Udine, primo novembre. Il cielo è pesante come il morale della Dea. Piove quel tanto che basta per rendere malinconico anche il più ottimista dei tifosi. Non fa freddo, ma lo si avverte nell’aria: un inverno che arriva piano, proprio come il gelo che ha investito l’Atalanta. Il ponte di Ognissanti, per chi tifa nerazzurro, non porta relax ma riflessioni amare. La squadra di Ivan Juric perde per la prima volta in campionato, ma più che la sconfitta preoccupa la maniera. Perché contro l’Udinese, che aveva la peggior difesa del torneo, l’Atalanta non ha mai tirato in porta. E nel calcio, se non provi a segnare, non vinci nemmeno per caso.
LA PEGGIOR PRESTAZIONE DELL’ANNO – Dopo un mese di pareggi e rimpianti, ecco il punto più basso. Una prova piatta, spenta, quasi rassegnata.
L’approccio mentale è stato fiacco, la qualità tecnica drammaticamente bassa. Juric ha cambiato uomini e modulo, ma non l’anima. L’Atalanta, in dieci partite, ha perso brillantezza e convinzione, come se qualcuno avesse premuto il tasto “pausa” su un progetto che doveva crescere e invece sembra regredire. Il gol di Zaniolo — l’unico vero lampo della partita — è solo la conseguenza di una squadra che non ha mai saputo reagire.
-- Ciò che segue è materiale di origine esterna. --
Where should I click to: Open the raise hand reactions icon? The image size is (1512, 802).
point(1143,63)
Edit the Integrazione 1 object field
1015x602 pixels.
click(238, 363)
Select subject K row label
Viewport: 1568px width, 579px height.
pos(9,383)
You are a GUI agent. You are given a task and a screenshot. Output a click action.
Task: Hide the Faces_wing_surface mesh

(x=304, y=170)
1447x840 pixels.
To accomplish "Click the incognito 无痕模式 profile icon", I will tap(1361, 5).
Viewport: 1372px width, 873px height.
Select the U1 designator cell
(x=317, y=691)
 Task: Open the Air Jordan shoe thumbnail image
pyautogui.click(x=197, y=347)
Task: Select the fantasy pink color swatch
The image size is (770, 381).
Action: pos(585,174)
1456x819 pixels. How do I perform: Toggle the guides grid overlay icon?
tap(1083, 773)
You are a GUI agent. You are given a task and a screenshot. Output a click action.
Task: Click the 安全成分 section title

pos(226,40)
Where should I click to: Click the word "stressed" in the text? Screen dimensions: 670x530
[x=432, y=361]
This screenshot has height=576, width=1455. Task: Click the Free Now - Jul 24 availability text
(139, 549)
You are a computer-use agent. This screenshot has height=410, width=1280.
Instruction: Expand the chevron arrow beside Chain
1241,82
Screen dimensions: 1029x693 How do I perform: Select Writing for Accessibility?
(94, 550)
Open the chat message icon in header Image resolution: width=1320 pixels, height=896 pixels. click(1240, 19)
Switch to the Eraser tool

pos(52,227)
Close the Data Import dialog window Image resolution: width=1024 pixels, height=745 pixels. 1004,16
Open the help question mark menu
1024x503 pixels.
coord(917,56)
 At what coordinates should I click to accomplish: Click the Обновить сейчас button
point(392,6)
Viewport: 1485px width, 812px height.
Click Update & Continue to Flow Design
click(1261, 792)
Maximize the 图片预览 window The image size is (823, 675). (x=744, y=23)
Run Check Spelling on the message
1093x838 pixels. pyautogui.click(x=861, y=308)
L’Udinese ha vinto con merito, l’Atalanta ha perso con colpe. E non solo perché ha concesso troppo: soprattutto perché non ha proposto nulla.
CORSA E IDEE: IL DOPPIO FALLIMENTO – Le statistiche non mentono mai. I friulani hanno corso 118 chilometri, i nerazzurri appena 111. Ma non è solo una questione di quantità: è di qualità. L’Udinese correva con senso, l’Atalanta arrancava senza direzione.
Il tema tattico, in questo, è centrale. Juric ha insistito sulla difesa a tre, ma la mossa ha finito per esporre i centrocampisti a un duello impari. Atta e Karlström hanno dominato il cuore del campo, lasciando Ederson e Pasalic in costante affanno.
L’unico dato positivo — la costanza con cui il portiere Carnesecchi evita risultati peggiori — è anche la più triste delle conferme: quando il migliore è chi difende, significa che chi attacca non esiste.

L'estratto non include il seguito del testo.